■ **Available data**
— Begin —
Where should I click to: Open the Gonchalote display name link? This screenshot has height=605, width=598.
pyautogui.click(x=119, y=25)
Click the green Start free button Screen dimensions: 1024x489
— End —
— Begin —
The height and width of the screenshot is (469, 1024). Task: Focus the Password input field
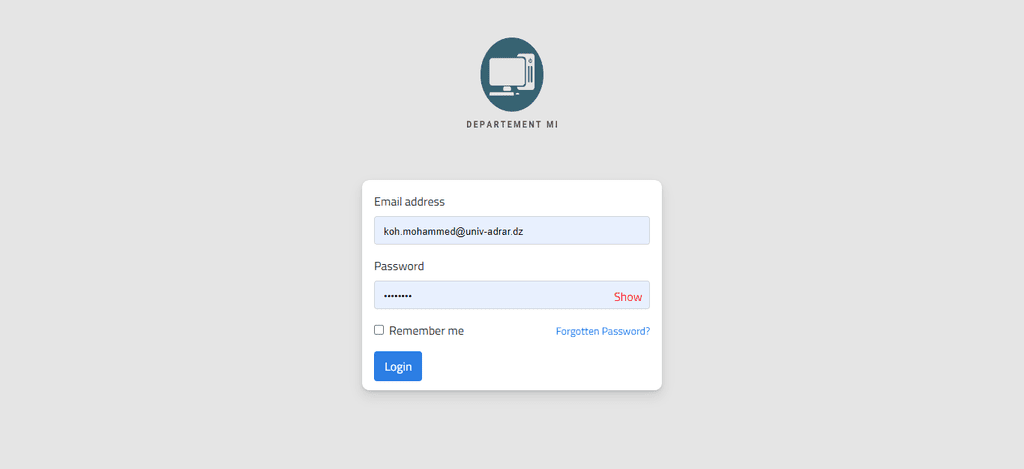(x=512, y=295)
— End —
■ **Task goal**
Count the lines in the listing that contain the word "height" and reply with only the number.

■ **Answer to this exercise**
2